Вернувшись из Швейцарии, я заболела. Сказалось то, что радостная эйфория, возникшая от элементарной возможности ходить и нормально дышать (чего, по ряду причин, снова, как в детстве, я была лишена на протяжении нескольких последних лет), сменилась страхом возвращения в занесенные снегом и покрытые льдом родные пенаты. Совсем не хочется писать трактат о неизвестных науке болезнях, но, заболев пневмонией, не могу не провести параллели со своим детством, когда вот так же, задыхаясь от «собачьего», как говорила мама, кашля двенадцать долгих зим подряд, перенося по нескольку пневмоний в год, я жила только летом. Тогда, в юности, меня вылечила мама, и весьма неординарно.
Мне было лет четырнадцать, когда она начала посылать мне по почте написанные чужим почерком, на небывалой красоты открытках, романтические послания в стиле поэзии XIX столетия, говорящие о моей невероятной красоте и неординарности. Возникла уверенность в себе, подкрепленная бескорыстной верностью неизвестного поклонника, выражавшего свои восторги крайне витиевато, но с завидным постоянством.
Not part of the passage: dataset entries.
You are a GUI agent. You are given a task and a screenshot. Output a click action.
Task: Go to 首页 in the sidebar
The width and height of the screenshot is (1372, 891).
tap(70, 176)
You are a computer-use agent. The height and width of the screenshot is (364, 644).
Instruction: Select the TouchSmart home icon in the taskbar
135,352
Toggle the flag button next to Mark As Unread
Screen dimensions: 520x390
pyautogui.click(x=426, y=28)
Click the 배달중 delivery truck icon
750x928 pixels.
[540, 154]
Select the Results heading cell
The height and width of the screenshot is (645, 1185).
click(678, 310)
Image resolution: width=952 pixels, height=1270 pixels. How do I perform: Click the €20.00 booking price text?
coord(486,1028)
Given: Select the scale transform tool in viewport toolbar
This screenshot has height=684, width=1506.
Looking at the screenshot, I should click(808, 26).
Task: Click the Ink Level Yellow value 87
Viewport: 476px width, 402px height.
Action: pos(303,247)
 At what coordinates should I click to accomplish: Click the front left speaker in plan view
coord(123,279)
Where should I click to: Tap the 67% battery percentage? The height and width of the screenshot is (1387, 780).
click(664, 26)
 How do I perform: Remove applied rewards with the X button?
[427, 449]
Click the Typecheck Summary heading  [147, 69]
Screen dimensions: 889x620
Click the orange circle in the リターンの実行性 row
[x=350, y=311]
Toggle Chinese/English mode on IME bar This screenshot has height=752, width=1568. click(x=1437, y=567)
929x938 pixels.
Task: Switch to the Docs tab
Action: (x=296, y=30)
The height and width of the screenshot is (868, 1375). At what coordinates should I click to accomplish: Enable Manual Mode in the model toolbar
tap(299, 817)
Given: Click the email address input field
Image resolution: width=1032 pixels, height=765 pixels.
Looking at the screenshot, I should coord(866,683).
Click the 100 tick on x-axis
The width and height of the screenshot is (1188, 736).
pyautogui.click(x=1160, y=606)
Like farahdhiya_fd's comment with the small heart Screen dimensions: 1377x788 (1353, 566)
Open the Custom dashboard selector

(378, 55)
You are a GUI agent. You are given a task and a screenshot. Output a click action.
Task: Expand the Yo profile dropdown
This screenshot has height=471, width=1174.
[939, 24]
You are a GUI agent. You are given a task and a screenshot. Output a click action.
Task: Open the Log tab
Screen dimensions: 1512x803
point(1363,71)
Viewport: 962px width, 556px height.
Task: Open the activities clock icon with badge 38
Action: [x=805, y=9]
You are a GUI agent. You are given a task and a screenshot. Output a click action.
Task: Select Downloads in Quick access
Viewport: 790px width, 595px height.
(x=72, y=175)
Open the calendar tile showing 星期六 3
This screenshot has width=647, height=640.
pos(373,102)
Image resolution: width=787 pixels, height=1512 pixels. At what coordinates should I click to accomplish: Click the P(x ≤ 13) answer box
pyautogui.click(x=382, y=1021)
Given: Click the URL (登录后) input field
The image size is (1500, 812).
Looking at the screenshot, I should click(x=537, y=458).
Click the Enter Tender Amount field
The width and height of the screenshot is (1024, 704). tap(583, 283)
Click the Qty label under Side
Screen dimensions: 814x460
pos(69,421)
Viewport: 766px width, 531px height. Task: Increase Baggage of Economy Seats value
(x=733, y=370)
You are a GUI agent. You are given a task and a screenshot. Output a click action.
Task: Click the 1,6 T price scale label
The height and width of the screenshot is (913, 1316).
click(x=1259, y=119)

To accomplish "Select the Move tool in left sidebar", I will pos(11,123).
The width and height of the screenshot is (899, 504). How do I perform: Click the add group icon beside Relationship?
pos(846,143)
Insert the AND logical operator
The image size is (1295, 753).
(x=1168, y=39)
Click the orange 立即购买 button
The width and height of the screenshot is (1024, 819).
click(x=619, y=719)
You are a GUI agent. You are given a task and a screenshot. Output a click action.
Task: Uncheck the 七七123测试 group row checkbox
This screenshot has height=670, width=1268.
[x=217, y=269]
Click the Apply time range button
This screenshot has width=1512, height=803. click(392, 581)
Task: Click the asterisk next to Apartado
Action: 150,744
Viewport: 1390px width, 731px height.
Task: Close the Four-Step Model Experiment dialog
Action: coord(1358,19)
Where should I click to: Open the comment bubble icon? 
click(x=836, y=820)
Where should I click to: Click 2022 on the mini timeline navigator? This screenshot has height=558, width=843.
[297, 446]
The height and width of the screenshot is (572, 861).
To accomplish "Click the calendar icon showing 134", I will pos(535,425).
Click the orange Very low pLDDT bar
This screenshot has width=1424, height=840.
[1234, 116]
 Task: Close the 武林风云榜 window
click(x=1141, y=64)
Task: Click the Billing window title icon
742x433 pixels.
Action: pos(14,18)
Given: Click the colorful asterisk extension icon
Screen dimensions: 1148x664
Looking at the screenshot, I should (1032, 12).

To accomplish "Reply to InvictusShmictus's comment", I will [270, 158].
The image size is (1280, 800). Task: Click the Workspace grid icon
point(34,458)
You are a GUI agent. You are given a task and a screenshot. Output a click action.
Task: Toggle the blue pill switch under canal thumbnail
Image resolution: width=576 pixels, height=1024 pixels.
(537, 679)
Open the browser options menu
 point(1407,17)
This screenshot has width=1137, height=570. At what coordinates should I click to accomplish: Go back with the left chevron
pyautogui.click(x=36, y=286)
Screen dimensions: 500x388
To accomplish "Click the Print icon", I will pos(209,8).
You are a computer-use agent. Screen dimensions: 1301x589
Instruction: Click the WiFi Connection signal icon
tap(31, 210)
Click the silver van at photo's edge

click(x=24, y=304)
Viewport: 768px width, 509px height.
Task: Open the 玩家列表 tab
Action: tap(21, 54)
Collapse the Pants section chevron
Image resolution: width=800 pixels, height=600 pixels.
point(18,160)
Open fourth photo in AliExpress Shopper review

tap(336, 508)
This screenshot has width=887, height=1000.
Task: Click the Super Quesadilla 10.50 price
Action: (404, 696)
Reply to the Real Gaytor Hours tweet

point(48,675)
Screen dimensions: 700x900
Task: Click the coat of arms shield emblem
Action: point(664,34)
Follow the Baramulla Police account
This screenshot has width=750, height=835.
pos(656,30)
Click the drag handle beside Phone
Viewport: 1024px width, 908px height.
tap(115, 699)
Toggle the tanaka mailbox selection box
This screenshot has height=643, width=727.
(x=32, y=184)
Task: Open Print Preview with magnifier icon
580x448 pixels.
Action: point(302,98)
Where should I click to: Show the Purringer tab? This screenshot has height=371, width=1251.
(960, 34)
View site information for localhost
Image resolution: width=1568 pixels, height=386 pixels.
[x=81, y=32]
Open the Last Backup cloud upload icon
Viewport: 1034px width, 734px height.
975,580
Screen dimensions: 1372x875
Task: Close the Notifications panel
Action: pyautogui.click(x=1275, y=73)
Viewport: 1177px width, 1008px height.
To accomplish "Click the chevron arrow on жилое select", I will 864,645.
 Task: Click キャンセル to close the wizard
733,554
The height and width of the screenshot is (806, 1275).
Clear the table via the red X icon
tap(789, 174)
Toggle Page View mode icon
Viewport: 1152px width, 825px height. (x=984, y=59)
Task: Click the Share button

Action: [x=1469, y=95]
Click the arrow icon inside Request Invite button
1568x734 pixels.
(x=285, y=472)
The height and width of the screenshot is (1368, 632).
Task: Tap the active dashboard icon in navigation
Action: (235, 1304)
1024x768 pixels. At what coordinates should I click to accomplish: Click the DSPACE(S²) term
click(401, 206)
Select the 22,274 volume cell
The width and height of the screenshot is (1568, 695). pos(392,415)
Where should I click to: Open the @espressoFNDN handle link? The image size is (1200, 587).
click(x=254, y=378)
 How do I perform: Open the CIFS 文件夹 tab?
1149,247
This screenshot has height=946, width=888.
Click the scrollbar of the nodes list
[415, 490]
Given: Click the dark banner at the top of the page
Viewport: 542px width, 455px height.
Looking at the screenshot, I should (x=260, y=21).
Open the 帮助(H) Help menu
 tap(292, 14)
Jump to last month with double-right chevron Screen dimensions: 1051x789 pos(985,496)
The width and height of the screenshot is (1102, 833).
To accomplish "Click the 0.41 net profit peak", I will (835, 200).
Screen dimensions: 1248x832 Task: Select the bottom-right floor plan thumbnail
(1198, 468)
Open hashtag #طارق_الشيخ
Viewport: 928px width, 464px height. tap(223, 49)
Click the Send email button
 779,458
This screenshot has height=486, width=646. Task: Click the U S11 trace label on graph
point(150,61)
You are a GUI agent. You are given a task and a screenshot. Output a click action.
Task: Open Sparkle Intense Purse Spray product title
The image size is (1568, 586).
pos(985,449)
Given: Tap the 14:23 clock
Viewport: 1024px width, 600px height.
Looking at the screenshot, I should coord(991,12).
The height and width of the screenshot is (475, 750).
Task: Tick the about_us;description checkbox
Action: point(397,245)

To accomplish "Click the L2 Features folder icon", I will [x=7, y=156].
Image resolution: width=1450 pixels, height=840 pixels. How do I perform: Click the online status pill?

И я уверена, что именно мамина артистичная авантюра, а не «взросление», как говорили врачи, спасла меня. Жаль, что я не столь самоотверженна и мудра, как мама, иначе, возможно, не только мои дети, но и мой любимый кузен были бы счастливее. Тогда, в детстве, братья не верили, что я не хожу в школу, принимаю бездну немыслимых лекарств по адекватным причинам. И Шурику, и Лерику, и, конечно, Верочке казалось, что мама преувеличивает степень моего нездоровья, но никто из них не был со мной дома тяжкими, бессонными ночами, когда я, полусидя в подушках, надрывно и ни на секунду не прерываясь, кашляла тем отвратительным и мучительным кашлем, который периодически переходил в хрип и остановку дыхания. А сейчас… Всё то же, да еще чувство вины – за то, что, поддавшись неуместной женской гордыне, оставила Лерика, моего Лерика, за пять дней до его смерти. Со стороны, возможно, никто и не понял, что я его оставила. Но я-то знаю, что даже все номера его телефонов в «чёрный список» занесла. Я не хотела больше слышать его, такого любимого, такого неповторимого, голоса. Ведь голос – музыка души. И нестерпимо больно было слышать эту музыку, послушную чужой, чуждой, вульгарной и лицемерной дирижерской палочке. Очень немногие мужские голоса созвучны душе и обладают горловыми и грудными звучаниями, в которых тембр, скорость произнесения звуков, само дыхание гармоничны. Отец, кузены, сыновья – только они из всех мужчин, которых я знала, слышала, обладали этой уникальностью голоса, речи. Эти голоса не обманывали, и каждый, при очевидном различии, был совершенен. Мягким, бархатным, всегда молодым был голос отца. Даже когда папа сердился, что бывало чрезвычайно редко, его голос становился далеким раскатом грозы, после которой тучи непременно рассеются. Голоса отца, Шурика, Лерика, двоих моих сыновей различны по тембру и интонациям, но их всех объединяют едва заметное грассирование, придающее речи особую импозантность и изысканность, и нотки той доброжелательности, которая не зависит ни от настроения, ни от ситуации и сразу проникает в сердце и греет душу.